Is your work causing you pain? Work-related injuries aren’t just limited to manual labour like in construction or manufacturing. They can occur in all types of work environments including office spaces.
For example, workers often sit down for almost eight hours a day in deskbound jobs, making repetitive motions.
Prolonged sitting at a desk all day is not healthy for one’s heart or body and can contribute to discomfort and health issues, including:
- Poor posture
- Neck pain
- Back pain
- Obesity
- Circulatory problems
- Carpal tunnel syndrome
- Cardiovascular disease
- Stress
Here are 5 simple stretches you can do at your desk!
Release the tension in your shoulder and increase mobility
Take a deep breath and lift your shoulders towards your ears, hold for 5 seconds, then let your shoulders fall slowly.
Roll both shoulders forward and backward in a circular motion to increase flexibility.

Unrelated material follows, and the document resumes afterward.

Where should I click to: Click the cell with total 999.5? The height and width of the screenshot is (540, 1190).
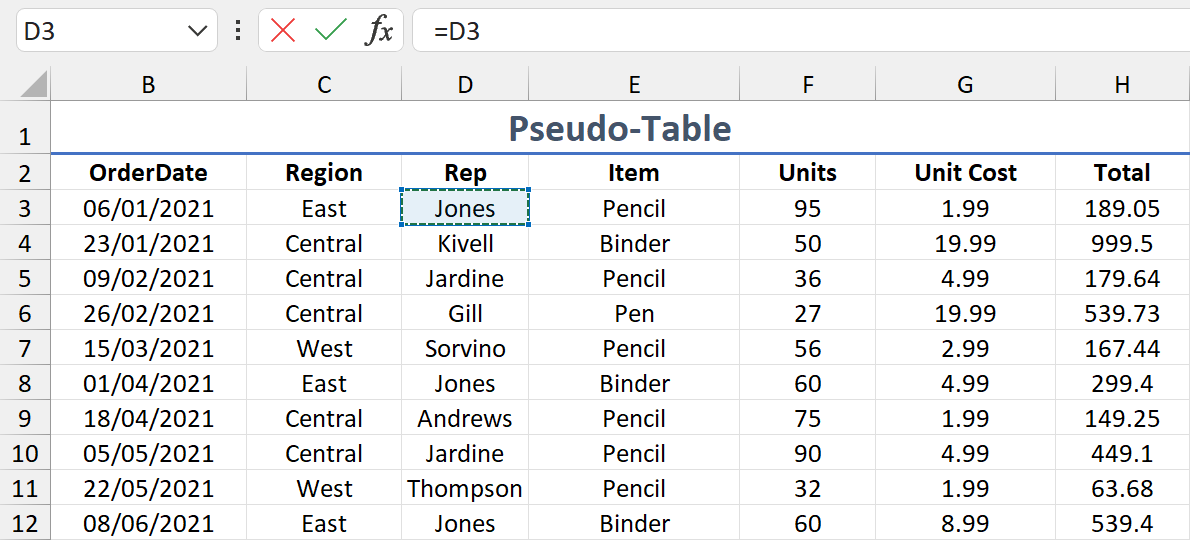point(1122,244)
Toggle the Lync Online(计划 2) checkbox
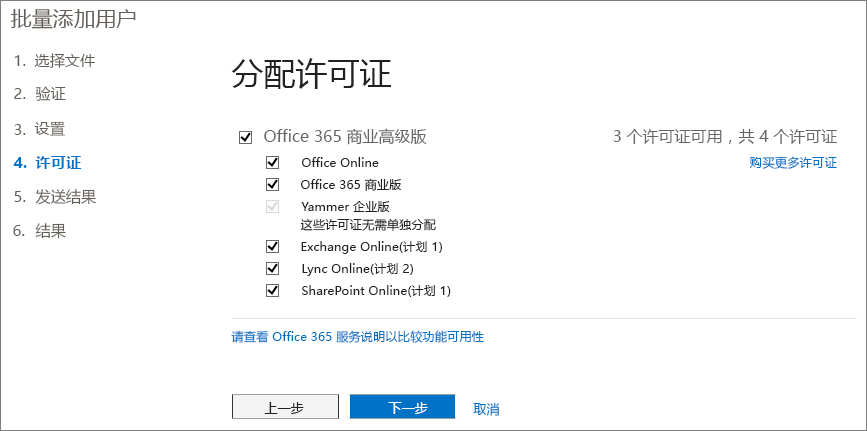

Do not be too forceful with the movements to avoid hurting your shoulders.
Chair Leg Raises
Won’t give you six-pack abs but will strengthen your lower abdomen.
While seated, raise one of your legs and keep it straight by flexing at the hips. Stop once it is parallel to the floor, pause for about 10 seconds, then lower it.
Do one leg at a time.
Stretch those wrists
Useful for those who use the computer a lot. Increase the mobility in your wrists and avoid carpal tunnel syndrome and other more severe conditions in the future.
Lift your palms and stretch your arms.
Press your palms into each other, then shake your hands to eliminate any tension.
Shoulder Blade Squeeze
Craning your neck over your keyboards for long hours will not boost your productivity. Correct your posture.
Stand straight and squeeze your shoulder blades together.
Hold for a moment, then roll your shoulders back and down.
Rest Your Eyes
Your eyes are at work all the time, so sometimes it is good to give them a break. We usually blink 15-20 times a minute which helps to spread tears evenly over our eyes. However, researchers have found that people blink less when reading or watching something on the screen. So take regular breaks- every 30 minutes, take some time to rest your eyes looking at objects in the distance for about 20 seconds. If you are overloaded with work, set a timer to remind you to take a break. Purposely blinking more frequently can also keep your eyeballs moist and your eye muscles relaxed.
Not everyone has a supportive environment or the capacity to be active. For many workers, lack of time and motivation as they juggle many other priorities in life is why inactive adults do not exercise.
Make these ‘deskercises’ an integral part of your daily routine, but don’t do things beyond your capacity or more than your health allows.